The bill gives the right to any copyright holder to serve a notice on Etsy and have Etsy’s connection to the internet suspended:
Etsy is an online marketplace for handmade goods, where users can set up a storefront and create listings for things they’ve made. There are over 800,000 active “shops” filled with these handmade goods — far too many for Etsy to monitor manually. Further, because of the eclectic nature of goods listed, it’s difficult to technically filter through the objects listed.

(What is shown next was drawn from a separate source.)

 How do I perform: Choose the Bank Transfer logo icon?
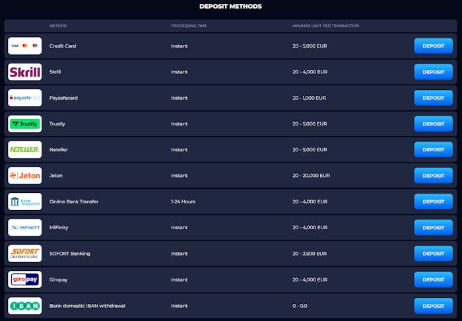(25, 201)

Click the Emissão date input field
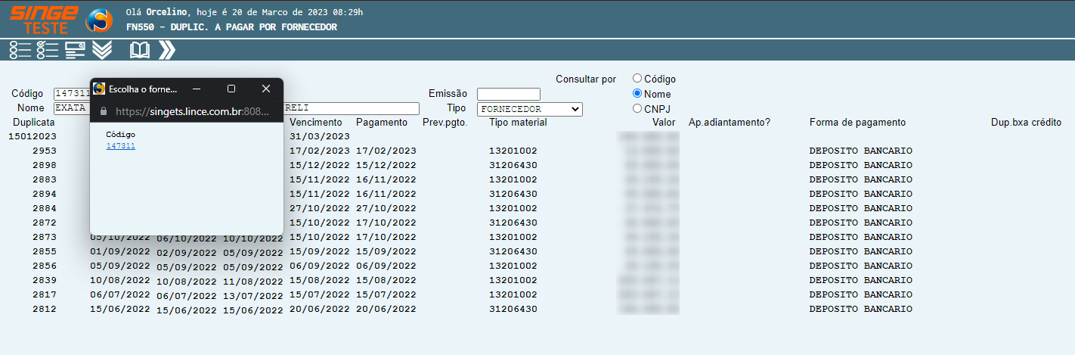tap(508, 94)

All that means that it’s not feasible for Etsy to proactively prevent listings that may be perceived to violate US copyright or trademark law. That’s a problem, because under SOPA, anybody who is a “holder of an intellectual property right harmed by the activities” of even a portion of the site, could serve Etsy’s payment processors with a notice that would require them to suspend Etsy’s service within 5 days. That means that a trademark violation in one of the storefronts could lead to payment suspension across the entire site.
It’s not that people don’t want to protect copyright but that the language in SOPA is too overbroad. It’s not going to affect sites like DA because we don’t allow you to upload pictures or music or books but it can easily affect any site that does allow that such as photo sites, social media sites, internet commerce sites.
Boing Boing has an easy to use form that will allow you to contact your representatives and share with them your thoughts about SOPA.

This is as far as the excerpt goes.